Problem:
Say how many lines below have "screenshot" in them, giving the number alone.

BEGIN

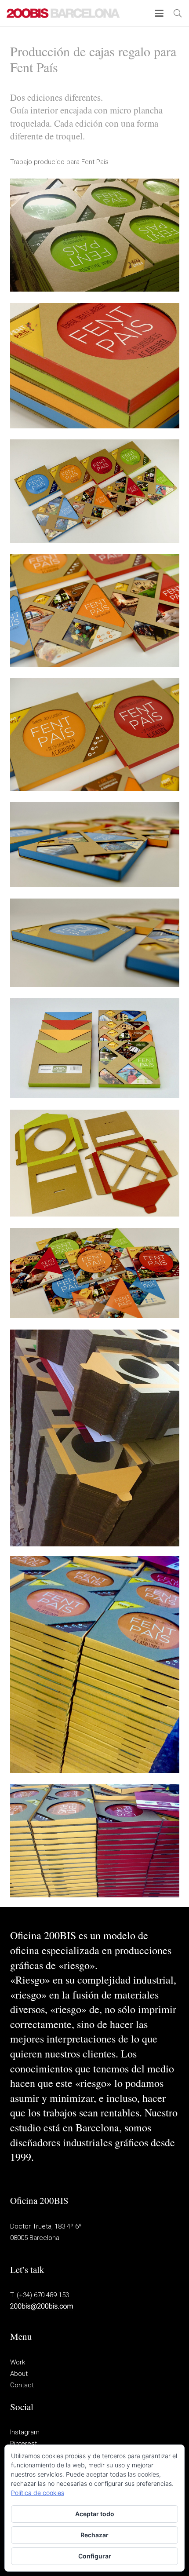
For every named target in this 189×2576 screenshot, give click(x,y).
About (19, 2374)
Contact (22, 2385)
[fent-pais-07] (94, 1048)
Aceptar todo (94, 2514)
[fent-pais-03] (94, 610)
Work (17, 2362)
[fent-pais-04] (94, 734)
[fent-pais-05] (94, 844)
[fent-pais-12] (94, 1840)
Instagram (25, 2432)
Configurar (94, 2556)
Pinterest (23, 2444)
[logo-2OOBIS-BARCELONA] (63, 13)
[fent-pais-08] (94, 1163)
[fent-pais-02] (94, 491)
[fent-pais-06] (94, 943)
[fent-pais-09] (94, 1273)
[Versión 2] (94, 235)
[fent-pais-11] (94, 1664)
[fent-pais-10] (94, 1438)
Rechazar (94, 2535)
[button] (159, 13)
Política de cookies (37, 2492)
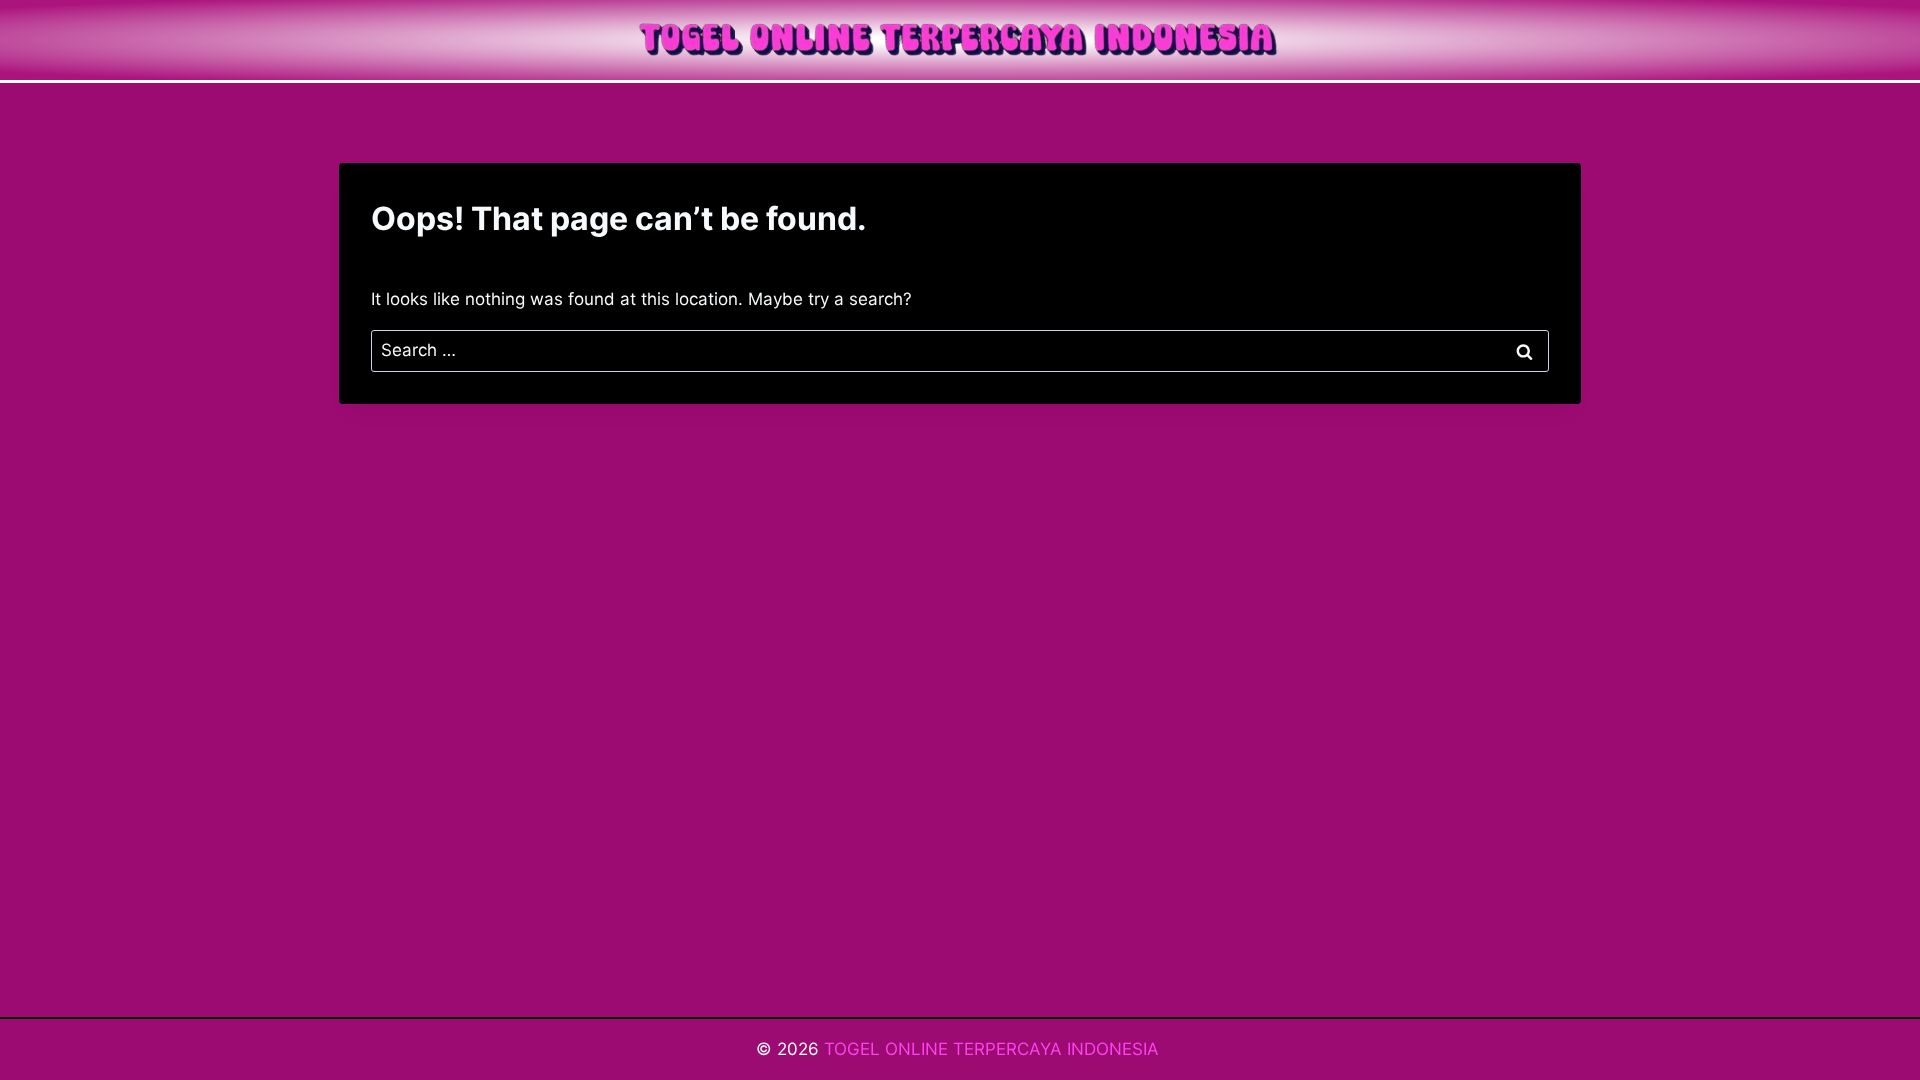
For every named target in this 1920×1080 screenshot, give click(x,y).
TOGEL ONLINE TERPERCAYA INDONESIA (994, 1049)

END

Exercise answer:
2